Шрифт:
Интервал:
Закладка:
– Так в Сочельник действительно главная. Хозяйка праздника, – подтвердил Михаил.
– По-моему, не только в Сочельник. Вы здесь всегда хоть немножко, а командир.
Диоскуры переглянулись и рассмеялись.
– Всё-таки нет, – наконец сказал Михаил. – У нас тут анархия. Каждый живёт, как ему левая пятка велит. Но я, конечно, люблю командовать, тут вы угадали. Мне только волю дай! Меня в детстве мама «генералом» дразнила. А я обижалась страшно, до слёз, потому что единственный мой знакомый генерал был пузатый и лысый. Дедушкин старый приятель, в гости к нему иногда приходил. Мне казалось, если мама сто раз назовёт меня «генералом», это будет страшное колдовство, и у меня тоже вырастут пузо и лысина. Но сами видите, пронесло.
– Бог ме помиловао[111], – вставил Юджин.
Джини не хотела, а рассмеялась. Помиловал, понимаете. От пуза и лысины. Бог!

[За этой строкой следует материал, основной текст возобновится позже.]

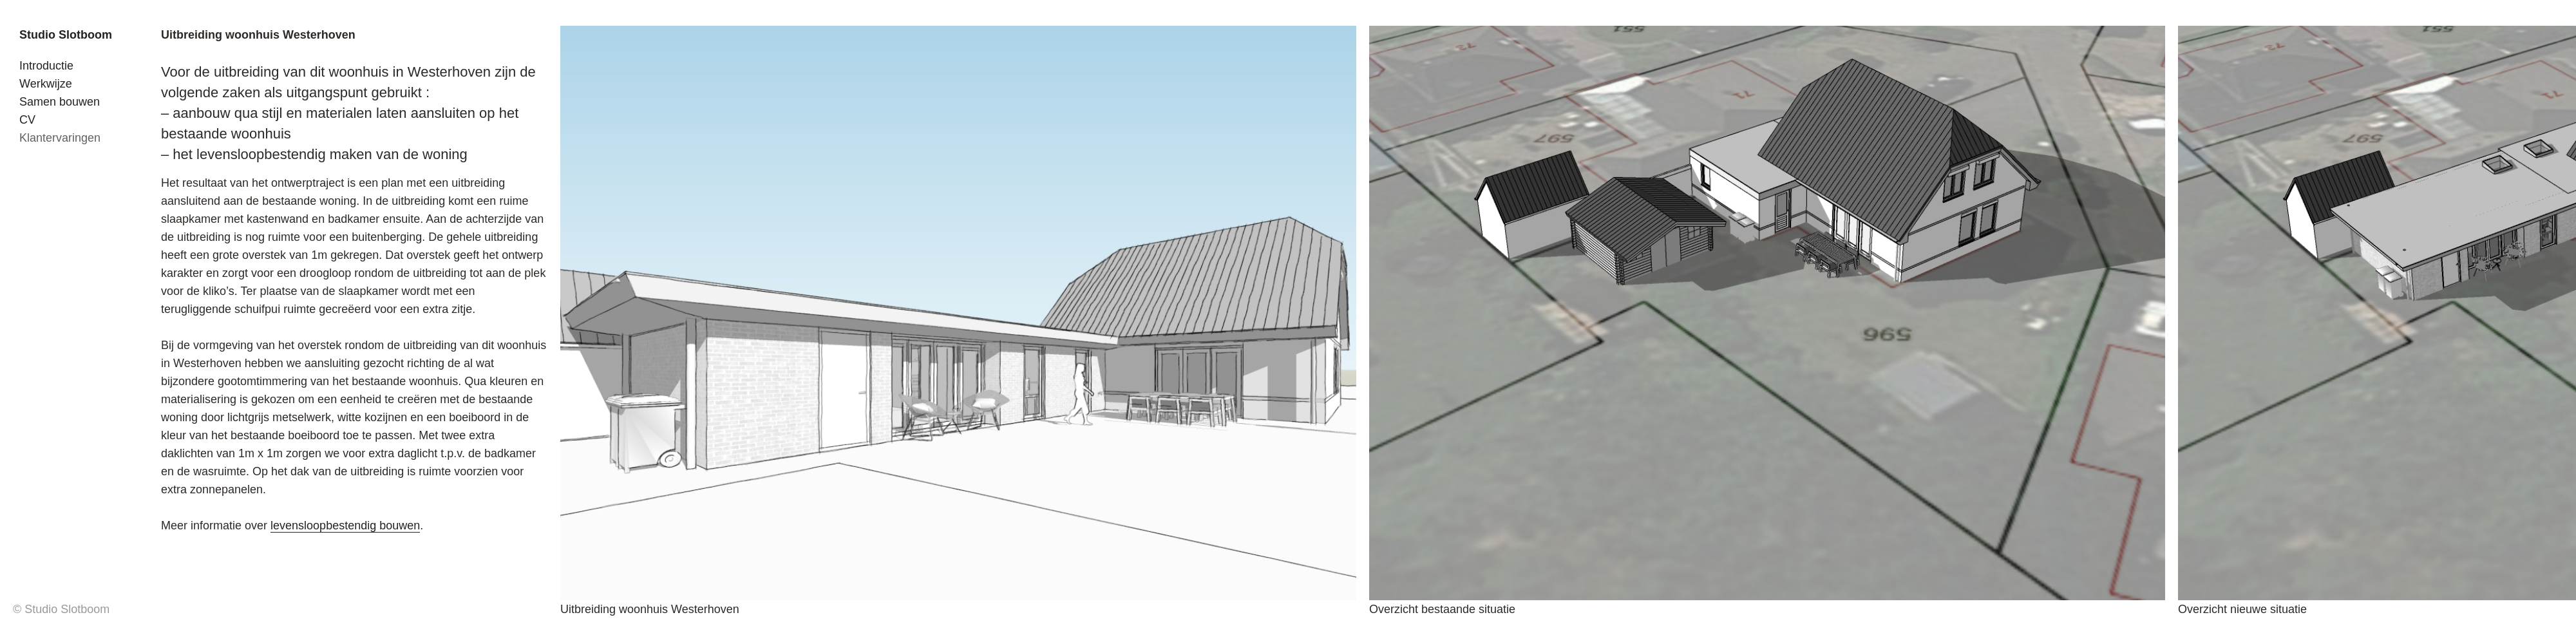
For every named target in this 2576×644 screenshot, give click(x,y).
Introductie (46, 65)
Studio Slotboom (65, 34)
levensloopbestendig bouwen (345, 525)
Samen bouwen (59, 101)
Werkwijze (45, 83)
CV (27, 119)
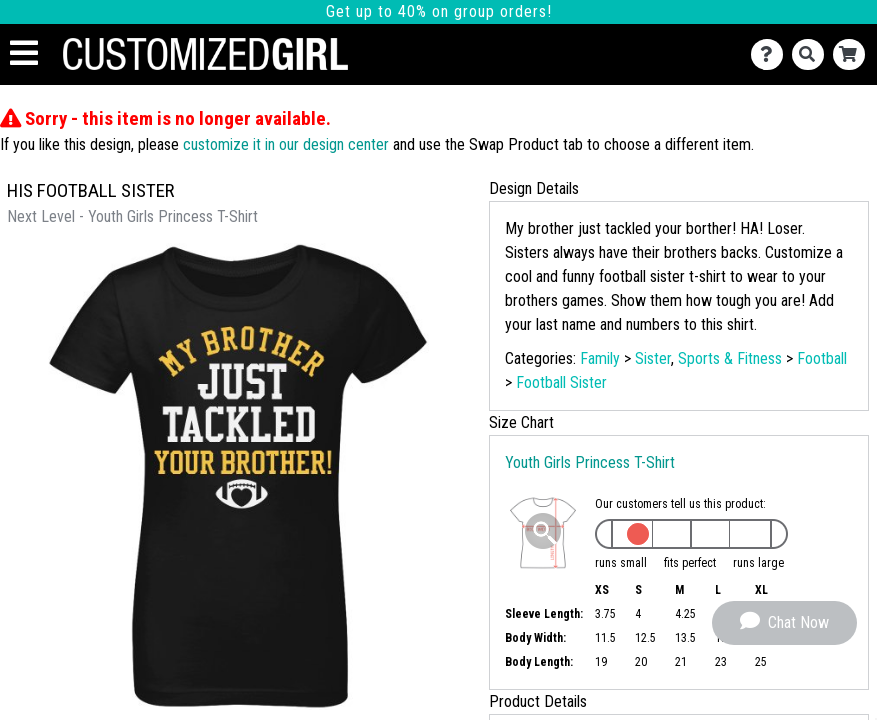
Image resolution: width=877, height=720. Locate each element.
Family (600, 358)
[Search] (812, 54)
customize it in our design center (286, 144)
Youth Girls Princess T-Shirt (590, 462)
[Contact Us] (771, 54)
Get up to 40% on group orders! (439, 11)
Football (822, 358)
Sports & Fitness (730, 358)
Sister (653, 358)
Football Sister (561, 382)
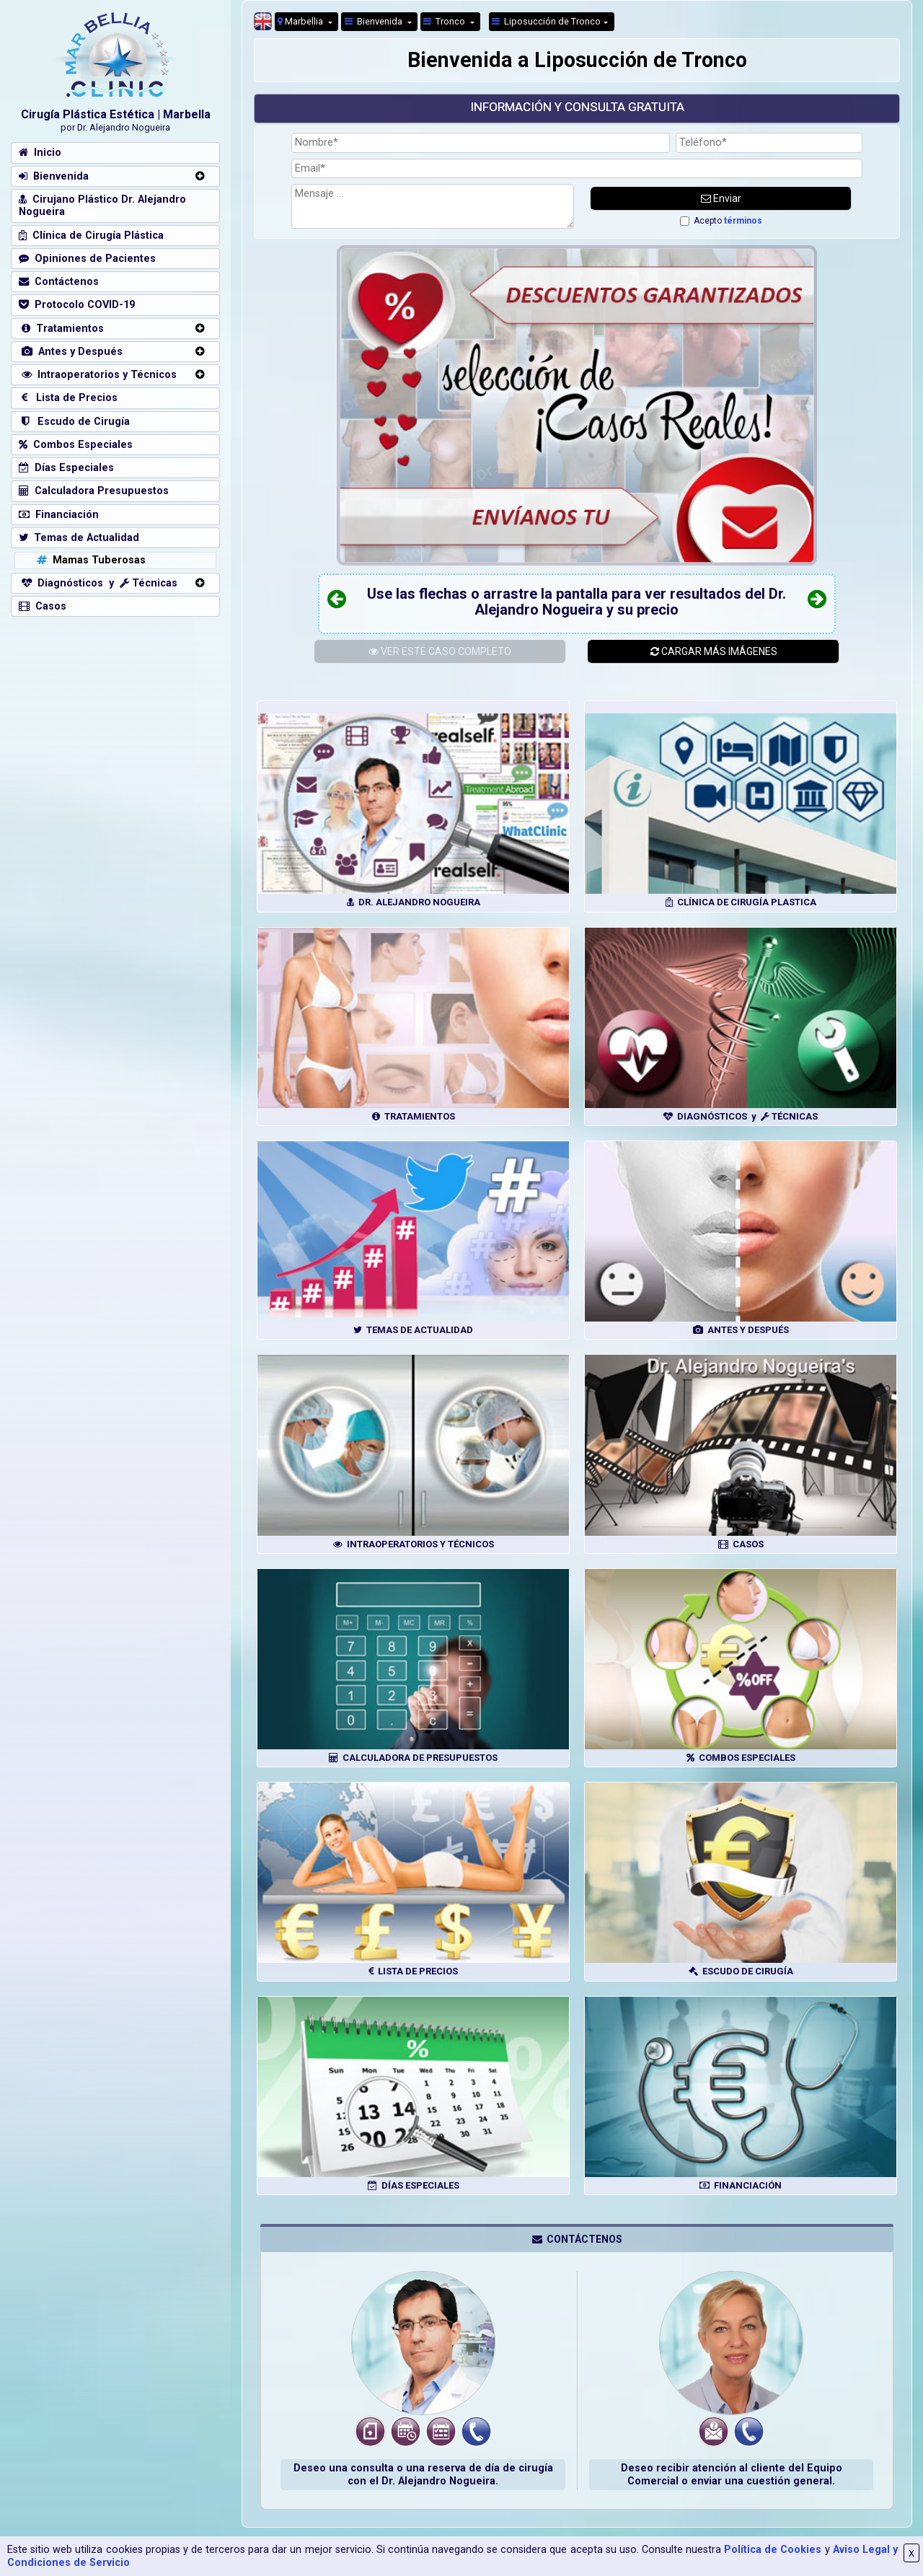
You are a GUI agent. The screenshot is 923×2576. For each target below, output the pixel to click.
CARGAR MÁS (713, 651)
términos (743, 221)
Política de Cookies (772, 2550)
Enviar (721, 198)
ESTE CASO (439, 651)
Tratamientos (61, 328)
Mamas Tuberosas (90, 560)
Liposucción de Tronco (546, 21)
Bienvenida (375, 21)
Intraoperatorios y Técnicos (98, 375)
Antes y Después (71, 352)
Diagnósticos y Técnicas (98, 583)
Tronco (445, 21)
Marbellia (301, 21)
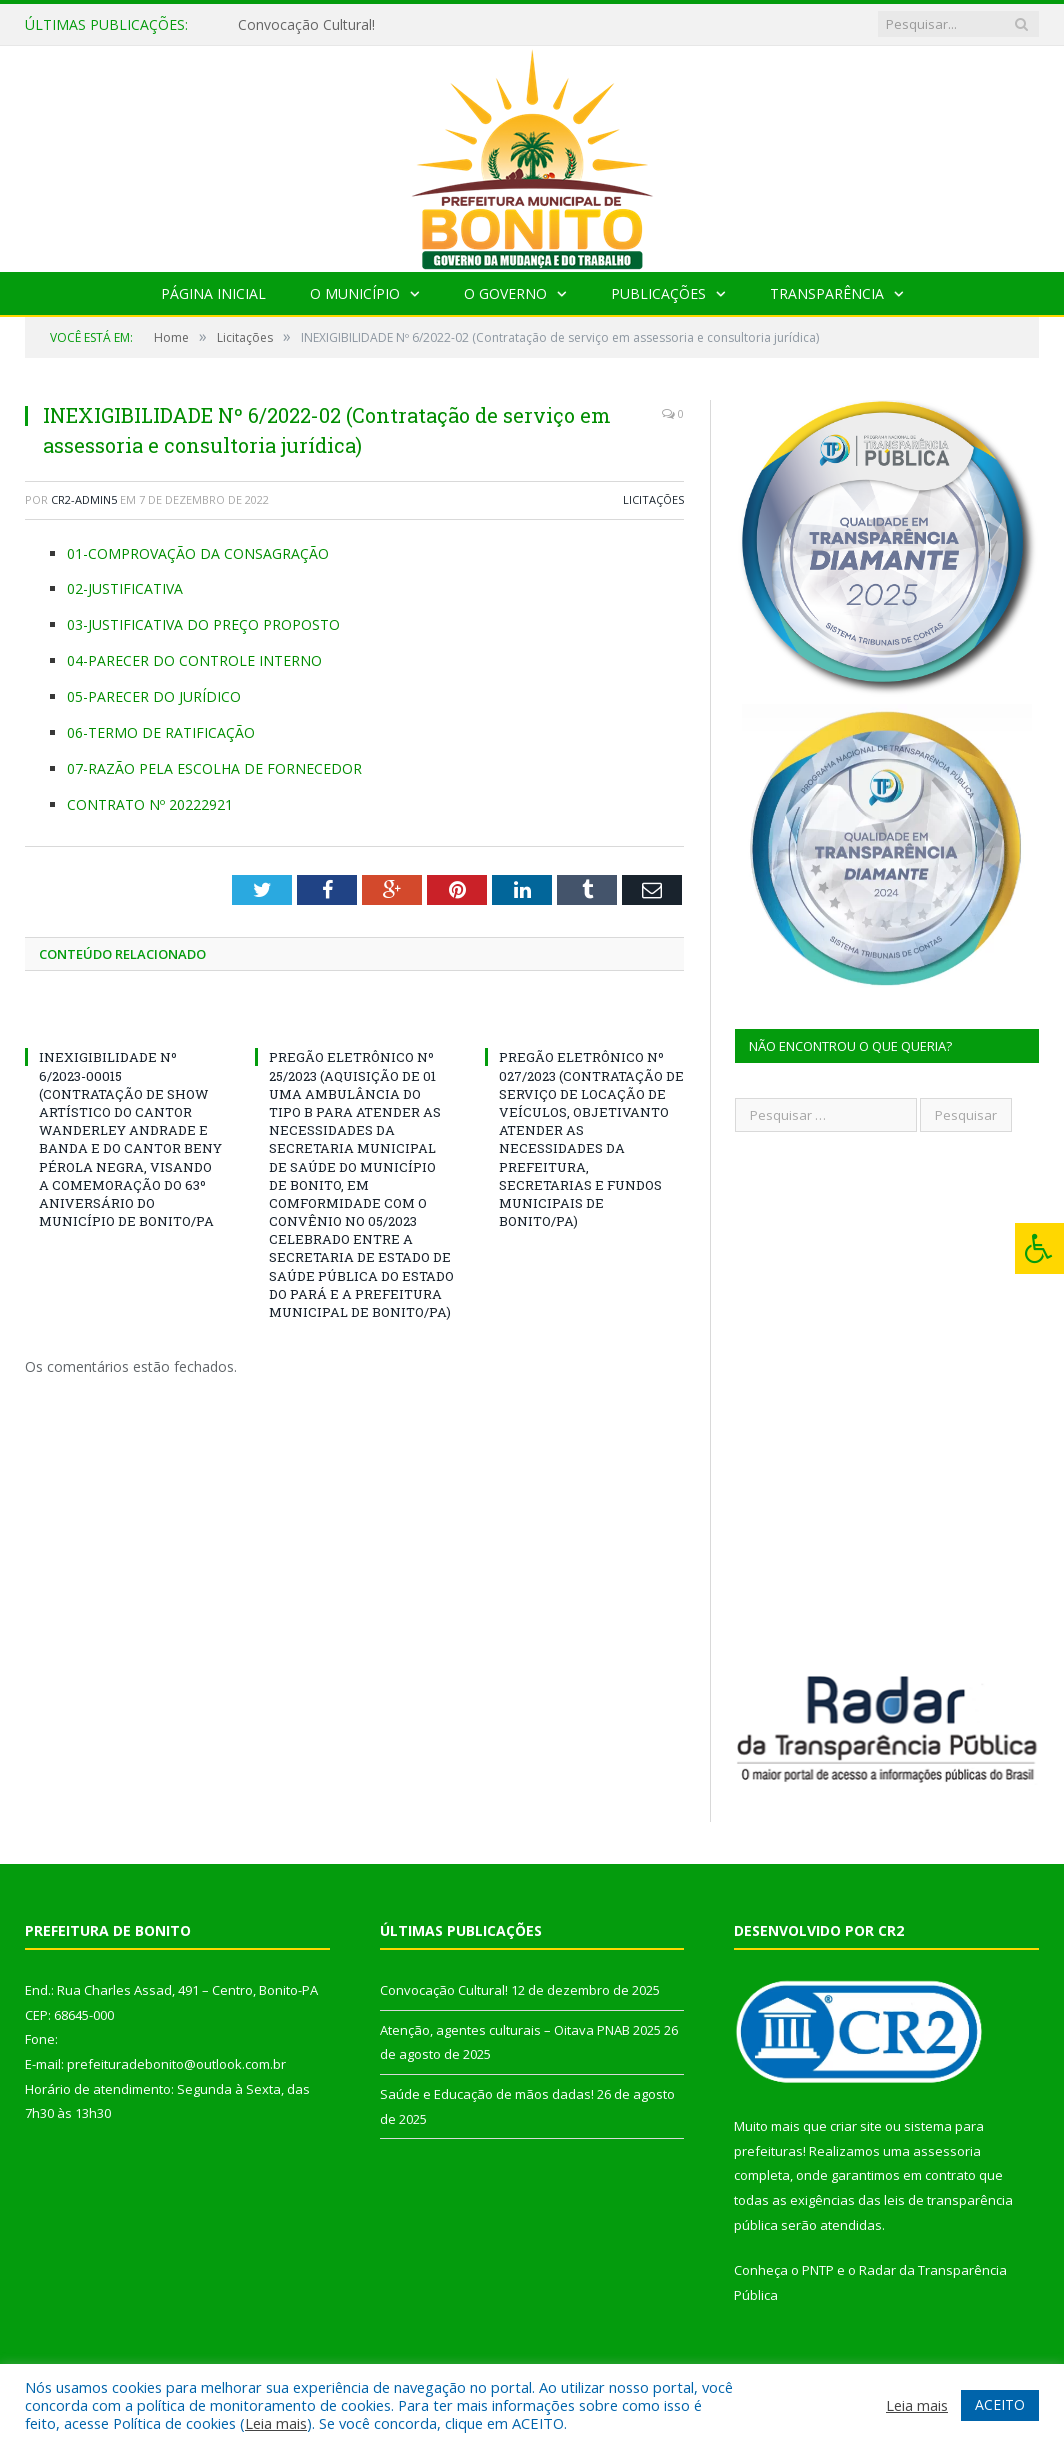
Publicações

– По большому счёту вы наверное правы, – подумав, признал Михаил. – В том смысле, что в детстве я многие вещи раньше других заметила и первой кое-что про наш дом поняла. Вряд ли правильно, но поначалу это неважно, лишь бы хоть как-то происходящее объяснить, чтобы его не бояться. Вот это у меня хорошо получилось. С моей подачи, увидев в кустах какое-нибудь чудовище из соседского сна, вместо «ой, мама!» все стали кричать: «ура!» Чудовища от такого обращения перевоспитались как миленькие, и на смену фантастической жути пришли вполне приятные чудеса, включая киоск с разноцветным мороженым, в который иногда превращался соседский гараж. К оплате там принимали всё что угодно, лишь бы владельцу оно казалось сокровищем – открытка, ракушка, жёлудь, почтовая марка, цветная фольга. А потом в нашем доме поселилась Валя, взрослая тётка с неуёмной фантазией, храбрая и весёлая, и стало совсем хорошо. То есть, если уж считать кого-нибудь самым главным, то скорее её. Но Валя, если начнёте её расспрашивать, скажет вам примерно то же, что я: мы живём в удивительном месте, где то с нашей помощью, то вопреки нашему сопротивлению, происходят невероятные вещи. А какие именно и в какой последовательности, реальность решает сама. Иногда её можно попросить, и она сделает. А иногда хоть лоб расшиби об стену, не получится ни черта.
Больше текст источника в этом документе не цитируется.